Open kfaraz opened 3 years ago
Hmm, it was a bit hard to understand what is the problem you want solve and how your proposal can address it. If I understand correctly, the ultimate goal is Richer error messages detailing what went wrong and possible actions for mitigation
for Easier debugging and RCA (without looking at server logs)
. And what you are proposing seems actually 2 things, 1) error propagation using the error code and 2) a unified error handling and reporting system based on 1). The ultimate goal sounds reasonable if we are not doing it already, but what it's unclear to me is how the unified system you are proposing achieves the goal. To be more precise, the error propagation using the error code seems enough to me to achieve the goal. So, here is my question around the point 2).
Based on this, I would suggest focusing on the ingestion side in this proposal. What do you think?
Besides the comment on introducing a unified system, here are my comments on other parts.
- Specifying the severity of errors and other potential side effects
- Hiding implementation and other sensitive details from the end user
Can you elaborate more on these? What is the problem of the current status you think? And how does the proposal address the problem?
How would the proposed error-code-based system integrate with the current ingestion system? Looking at the code snippets, it seems like we have to modify all codes where throw exceptions to convert them to DruidTypedException
? If this is what you are proposing, it seems pretty error-prone because it's easy to forget catching and converting exceptions especially when they are unchecked exceptions. Also, please add a code snippet of TaskStatus
after this change. It will help to understand the proposal.
Reference containing rich documentation for each error code, thus greatly simplifying debugging
This is one of the advantages you listed. However, I'm not quite sure how it can simplify debugging because the error code will not be exposed to users? Can you add some more details on this?
Thinking about what the "error code" actually is, is it simply a key to choose the proper error formatter when the error is exposed to users?
In DruidTypedException
, what does "typed" mean?
Thanks a lotfor the feedback, @jihoonson ! Sorry if the description was somewhat vague.
If I understand correctly, the ultimate goal is Richer error messages detailing what went wrong and possible actions for mitigation for Easier debugging and RCA (without looking at server logs) Yes, your understanding is correct.
By a a unified error handling and reporting system
, I simply mean using the error codes and the corresponding exception wherever applicable.
From the user perspective, richer error message for easier debugging is useful when the error is something that the user can work around by adjusting some user settings.
Agreed.
The Druid query system already has an error-code based error reporting system (see Query exception class). In the query system, there are a few user-facing errors and the current error reporting system has been working well. I think it already provides richer error message with a potential workaround.
The proposed error code system closely resembles the existing system we have for query failures. We already have sufficient error codes and error messages for such failures. So, as you suggest, we can focus only on ingestion task failures in this proposal.

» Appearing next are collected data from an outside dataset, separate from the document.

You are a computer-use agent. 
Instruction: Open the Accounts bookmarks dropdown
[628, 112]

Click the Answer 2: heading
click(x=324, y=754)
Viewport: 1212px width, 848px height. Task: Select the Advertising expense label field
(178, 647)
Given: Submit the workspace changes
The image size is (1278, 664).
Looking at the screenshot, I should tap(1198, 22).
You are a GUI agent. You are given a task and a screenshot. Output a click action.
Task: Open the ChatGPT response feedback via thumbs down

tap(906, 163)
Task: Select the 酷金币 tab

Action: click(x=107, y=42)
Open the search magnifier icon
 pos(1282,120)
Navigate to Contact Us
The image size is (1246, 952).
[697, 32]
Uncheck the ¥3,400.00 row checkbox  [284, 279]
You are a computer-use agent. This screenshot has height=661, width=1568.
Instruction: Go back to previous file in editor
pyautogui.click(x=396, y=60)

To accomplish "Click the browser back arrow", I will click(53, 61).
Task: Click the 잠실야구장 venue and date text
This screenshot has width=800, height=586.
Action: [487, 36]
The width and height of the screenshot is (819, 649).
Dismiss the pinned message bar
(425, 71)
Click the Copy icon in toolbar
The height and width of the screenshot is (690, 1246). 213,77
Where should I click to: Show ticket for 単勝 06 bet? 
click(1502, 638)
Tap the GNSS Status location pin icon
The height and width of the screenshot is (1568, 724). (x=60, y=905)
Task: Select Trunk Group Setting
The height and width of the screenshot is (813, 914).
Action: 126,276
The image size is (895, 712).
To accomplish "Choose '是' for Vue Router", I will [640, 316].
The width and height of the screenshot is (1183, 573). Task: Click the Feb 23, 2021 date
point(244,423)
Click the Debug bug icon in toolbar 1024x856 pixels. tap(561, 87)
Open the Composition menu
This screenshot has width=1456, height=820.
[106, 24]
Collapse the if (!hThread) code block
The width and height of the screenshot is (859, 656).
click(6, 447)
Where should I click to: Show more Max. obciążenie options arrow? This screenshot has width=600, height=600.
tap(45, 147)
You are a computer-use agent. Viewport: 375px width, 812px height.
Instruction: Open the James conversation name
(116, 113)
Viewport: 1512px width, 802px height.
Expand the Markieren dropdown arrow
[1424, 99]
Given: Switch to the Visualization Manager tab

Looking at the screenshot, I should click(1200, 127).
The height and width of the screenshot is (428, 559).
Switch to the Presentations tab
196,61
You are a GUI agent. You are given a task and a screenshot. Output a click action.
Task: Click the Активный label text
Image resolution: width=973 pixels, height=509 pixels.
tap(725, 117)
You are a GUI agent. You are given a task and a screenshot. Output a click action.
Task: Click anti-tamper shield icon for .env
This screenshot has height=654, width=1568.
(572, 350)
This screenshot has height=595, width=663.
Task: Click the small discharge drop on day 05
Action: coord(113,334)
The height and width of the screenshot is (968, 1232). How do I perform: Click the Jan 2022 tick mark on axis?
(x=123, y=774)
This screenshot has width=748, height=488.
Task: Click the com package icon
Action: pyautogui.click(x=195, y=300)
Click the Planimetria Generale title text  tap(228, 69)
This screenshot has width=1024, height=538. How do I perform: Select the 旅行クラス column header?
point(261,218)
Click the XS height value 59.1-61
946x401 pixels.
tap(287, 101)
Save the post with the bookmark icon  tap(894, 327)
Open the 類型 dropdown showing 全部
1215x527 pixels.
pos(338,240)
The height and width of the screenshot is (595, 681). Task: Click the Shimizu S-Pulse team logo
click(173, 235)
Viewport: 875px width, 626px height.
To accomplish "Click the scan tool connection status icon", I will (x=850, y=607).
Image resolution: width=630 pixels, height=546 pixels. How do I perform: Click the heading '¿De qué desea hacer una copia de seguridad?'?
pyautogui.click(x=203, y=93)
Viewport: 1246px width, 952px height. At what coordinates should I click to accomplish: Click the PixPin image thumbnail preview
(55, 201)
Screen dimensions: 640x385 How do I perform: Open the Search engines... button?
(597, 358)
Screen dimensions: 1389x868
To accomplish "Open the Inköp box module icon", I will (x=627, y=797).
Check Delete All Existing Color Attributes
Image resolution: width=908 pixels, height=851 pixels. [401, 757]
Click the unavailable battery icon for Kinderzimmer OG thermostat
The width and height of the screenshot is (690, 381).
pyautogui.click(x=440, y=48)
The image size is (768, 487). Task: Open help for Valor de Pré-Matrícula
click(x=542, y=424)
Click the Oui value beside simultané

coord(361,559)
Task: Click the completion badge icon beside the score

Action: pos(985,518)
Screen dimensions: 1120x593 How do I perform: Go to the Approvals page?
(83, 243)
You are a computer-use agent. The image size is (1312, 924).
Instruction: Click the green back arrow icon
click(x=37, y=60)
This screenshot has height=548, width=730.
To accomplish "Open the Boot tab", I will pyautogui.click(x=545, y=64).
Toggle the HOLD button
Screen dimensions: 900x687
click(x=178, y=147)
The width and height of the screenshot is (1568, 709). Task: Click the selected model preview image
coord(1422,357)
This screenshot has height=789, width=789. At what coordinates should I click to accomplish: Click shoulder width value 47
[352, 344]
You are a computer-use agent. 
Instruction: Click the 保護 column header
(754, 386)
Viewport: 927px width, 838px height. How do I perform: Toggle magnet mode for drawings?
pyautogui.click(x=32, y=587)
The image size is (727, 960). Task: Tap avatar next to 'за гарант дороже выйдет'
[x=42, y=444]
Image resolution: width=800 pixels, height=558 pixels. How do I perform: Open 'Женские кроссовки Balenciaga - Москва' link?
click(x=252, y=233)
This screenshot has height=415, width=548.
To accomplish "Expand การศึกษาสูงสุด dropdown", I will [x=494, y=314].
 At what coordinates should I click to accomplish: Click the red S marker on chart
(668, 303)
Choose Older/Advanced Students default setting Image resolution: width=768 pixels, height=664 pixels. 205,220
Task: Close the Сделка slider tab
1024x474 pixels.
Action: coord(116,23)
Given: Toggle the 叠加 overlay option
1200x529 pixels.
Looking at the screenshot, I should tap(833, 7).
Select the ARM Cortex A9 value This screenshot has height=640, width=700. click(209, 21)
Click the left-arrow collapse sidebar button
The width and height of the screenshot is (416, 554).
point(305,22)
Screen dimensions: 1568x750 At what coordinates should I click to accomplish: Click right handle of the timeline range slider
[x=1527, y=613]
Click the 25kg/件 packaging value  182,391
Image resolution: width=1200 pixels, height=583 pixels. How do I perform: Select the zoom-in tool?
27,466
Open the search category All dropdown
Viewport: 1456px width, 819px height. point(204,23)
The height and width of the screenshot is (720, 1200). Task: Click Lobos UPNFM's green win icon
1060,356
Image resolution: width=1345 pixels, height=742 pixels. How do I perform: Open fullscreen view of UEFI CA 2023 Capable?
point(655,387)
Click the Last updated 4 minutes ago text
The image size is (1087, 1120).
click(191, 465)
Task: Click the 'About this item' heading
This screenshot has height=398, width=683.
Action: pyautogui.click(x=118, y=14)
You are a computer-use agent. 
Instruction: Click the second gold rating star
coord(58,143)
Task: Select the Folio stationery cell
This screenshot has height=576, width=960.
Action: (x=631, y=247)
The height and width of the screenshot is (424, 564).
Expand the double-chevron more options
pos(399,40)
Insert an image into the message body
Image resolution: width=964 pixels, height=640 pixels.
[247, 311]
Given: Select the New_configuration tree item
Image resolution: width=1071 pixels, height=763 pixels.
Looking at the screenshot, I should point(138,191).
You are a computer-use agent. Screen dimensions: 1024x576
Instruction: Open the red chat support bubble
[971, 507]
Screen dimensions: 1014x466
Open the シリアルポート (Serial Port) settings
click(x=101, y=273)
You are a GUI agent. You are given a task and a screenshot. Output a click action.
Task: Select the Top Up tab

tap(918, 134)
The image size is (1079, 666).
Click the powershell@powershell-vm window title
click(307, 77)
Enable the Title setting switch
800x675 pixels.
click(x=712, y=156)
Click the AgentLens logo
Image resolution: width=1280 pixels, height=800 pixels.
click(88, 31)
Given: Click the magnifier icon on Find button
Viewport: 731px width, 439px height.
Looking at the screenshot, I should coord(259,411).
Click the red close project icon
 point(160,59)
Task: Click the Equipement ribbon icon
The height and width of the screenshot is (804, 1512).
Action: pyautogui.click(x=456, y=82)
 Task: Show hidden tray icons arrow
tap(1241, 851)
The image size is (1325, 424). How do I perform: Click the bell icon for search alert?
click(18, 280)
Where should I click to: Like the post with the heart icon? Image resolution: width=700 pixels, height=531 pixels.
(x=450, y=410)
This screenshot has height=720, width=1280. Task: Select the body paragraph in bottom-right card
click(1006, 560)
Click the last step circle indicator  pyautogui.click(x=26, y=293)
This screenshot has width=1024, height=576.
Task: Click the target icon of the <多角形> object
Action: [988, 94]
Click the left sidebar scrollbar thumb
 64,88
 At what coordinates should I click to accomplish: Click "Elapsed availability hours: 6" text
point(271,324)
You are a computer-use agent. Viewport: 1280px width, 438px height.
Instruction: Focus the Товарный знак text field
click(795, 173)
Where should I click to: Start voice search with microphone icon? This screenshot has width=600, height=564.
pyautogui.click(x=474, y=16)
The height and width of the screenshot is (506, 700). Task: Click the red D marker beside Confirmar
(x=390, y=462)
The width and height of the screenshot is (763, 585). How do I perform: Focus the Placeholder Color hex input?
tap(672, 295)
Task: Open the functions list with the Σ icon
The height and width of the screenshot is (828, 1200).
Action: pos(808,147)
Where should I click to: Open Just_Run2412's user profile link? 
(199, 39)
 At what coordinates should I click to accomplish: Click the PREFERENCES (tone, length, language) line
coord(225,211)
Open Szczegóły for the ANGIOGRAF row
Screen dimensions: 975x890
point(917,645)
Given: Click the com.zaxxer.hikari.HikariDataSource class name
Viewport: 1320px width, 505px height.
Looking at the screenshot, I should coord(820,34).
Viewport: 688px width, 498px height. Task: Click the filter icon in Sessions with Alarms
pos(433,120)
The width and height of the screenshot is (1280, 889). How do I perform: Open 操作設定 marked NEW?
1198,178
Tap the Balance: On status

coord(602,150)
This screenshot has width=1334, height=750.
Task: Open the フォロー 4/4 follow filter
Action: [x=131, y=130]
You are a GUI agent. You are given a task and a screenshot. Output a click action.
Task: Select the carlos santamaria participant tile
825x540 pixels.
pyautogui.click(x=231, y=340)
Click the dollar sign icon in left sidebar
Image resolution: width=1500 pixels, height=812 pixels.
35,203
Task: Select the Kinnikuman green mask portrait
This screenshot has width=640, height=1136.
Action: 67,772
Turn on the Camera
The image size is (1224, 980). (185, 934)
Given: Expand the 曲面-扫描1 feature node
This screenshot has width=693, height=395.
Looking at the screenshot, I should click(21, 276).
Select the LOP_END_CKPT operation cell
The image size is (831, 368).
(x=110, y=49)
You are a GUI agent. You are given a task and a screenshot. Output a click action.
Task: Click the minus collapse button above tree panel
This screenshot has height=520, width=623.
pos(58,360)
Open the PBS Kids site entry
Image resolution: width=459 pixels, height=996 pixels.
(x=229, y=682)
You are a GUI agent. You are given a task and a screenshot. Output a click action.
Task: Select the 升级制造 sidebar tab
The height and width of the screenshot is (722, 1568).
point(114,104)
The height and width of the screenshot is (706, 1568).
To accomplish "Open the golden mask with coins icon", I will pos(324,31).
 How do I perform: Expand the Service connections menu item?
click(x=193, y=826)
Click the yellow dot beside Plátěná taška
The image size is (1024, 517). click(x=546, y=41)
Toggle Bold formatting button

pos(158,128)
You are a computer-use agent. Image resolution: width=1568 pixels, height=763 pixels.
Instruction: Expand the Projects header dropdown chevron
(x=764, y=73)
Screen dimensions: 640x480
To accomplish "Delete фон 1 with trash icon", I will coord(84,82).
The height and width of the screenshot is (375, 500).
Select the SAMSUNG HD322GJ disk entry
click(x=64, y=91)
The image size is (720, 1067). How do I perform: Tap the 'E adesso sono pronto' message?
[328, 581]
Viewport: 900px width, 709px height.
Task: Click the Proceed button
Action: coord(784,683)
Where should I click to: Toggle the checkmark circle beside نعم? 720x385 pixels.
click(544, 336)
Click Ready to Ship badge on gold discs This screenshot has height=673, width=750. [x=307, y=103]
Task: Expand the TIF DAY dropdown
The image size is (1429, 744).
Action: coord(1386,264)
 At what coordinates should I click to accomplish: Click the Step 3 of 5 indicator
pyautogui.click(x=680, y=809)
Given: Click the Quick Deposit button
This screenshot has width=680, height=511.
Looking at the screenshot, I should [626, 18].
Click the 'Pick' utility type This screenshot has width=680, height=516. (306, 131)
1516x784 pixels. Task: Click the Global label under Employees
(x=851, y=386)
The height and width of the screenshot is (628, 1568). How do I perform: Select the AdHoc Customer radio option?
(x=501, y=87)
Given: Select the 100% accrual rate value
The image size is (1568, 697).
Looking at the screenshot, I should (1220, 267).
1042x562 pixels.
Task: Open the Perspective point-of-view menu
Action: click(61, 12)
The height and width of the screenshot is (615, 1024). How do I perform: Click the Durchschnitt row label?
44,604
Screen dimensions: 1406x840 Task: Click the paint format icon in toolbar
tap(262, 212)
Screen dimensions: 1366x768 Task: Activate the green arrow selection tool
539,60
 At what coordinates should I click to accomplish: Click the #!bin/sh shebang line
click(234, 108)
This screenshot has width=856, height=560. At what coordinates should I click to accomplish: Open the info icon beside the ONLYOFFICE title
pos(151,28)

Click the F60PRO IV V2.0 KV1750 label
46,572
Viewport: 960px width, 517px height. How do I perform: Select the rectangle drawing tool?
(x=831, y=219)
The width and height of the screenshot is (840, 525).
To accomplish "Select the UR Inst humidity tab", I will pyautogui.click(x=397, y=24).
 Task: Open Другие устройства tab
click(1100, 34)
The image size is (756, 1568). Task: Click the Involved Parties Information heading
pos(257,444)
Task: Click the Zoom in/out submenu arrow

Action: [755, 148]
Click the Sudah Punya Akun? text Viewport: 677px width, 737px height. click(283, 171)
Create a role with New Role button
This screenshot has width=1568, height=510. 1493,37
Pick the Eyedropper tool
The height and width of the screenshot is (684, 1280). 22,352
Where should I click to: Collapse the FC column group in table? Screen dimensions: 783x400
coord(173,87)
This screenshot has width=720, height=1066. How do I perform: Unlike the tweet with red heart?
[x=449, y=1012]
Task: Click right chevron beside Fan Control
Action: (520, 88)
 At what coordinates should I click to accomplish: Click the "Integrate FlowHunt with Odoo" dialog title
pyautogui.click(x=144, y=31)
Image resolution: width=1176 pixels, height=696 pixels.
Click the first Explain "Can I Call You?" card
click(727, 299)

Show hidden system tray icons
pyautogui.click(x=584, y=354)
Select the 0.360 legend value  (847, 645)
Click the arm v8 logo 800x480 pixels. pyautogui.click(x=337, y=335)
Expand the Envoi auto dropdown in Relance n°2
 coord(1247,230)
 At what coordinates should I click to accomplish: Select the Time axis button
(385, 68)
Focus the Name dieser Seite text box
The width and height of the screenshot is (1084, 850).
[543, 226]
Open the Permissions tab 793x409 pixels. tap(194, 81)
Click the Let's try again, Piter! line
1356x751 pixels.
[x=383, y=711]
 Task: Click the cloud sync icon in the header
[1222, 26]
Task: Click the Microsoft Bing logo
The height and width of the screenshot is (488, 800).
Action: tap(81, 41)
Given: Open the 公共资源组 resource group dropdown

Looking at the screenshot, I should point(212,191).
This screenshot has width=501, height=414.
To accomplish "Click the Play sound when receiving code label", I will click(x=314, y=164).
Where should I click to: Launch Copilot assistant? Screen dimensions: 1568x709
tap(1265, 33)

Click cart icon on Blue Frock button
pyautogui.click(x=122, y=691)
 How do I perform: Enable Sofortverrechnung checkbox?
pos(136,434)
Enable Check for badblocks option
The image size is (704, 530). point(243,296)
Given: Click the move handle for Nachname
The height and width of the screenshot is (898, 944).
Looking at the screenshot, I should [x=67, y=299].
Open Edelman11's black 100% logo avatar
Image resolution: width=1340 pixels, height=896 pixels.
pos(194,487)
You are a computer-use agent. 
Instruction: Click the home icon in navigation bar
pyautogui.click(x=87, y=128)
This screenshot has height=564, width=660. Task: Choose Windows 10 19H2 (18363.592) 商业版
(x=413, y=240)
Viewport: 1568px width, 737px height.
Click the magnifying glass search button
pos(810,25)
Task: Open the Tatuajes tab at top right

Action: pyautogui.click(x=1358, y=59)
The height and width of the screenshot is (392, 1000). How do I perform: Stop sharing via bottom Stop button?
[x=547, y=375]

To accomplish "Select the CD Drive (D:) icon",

Thinking about what the "error code" actually is, is it simply a key to choose the proper error formatter when the error is exposed to users?
Yes, "Error Code" is primarily a key to choose the correct error formatter while showing errors to the users. It is meant to serve two more (minor) purposes:
Error occurred on middle manager while running task. Error Code: kafka-indexer.offset.outofrange.
Specifying the severity of errors and other potential side effects Hiding implementation and other sensitive details from the end user
In some places, we currently expose the names of the Exception class in the error message itself. Through this proposal, we can prevent leaks of such information as there would be curated messages corresponding to each known code, and any non-coded error could be represented as a miscellaneous error.
In DruidTypedException, what does "typed" mean?
The Type
refers to the fact that this exception is raised for a specific ErrorType
(contains code, moduleName and message format). Sorry, I couldn't think of a more appropriate name for this.
Please let me know what you think.
How would the proposed error-code-based system integrate with the current ingestion system? Looking at the code snippets, it seems like we have to modify all codes where throw exceptions to convert them to DruidTypedException? If this is what you are proposing, it seems pretty error-prone because it's easy to forget catching and converting exceptions especially when they are unchecked exceptions. Also, please add a code snippet of TaskStatus after this change. It will help to understand the proposal.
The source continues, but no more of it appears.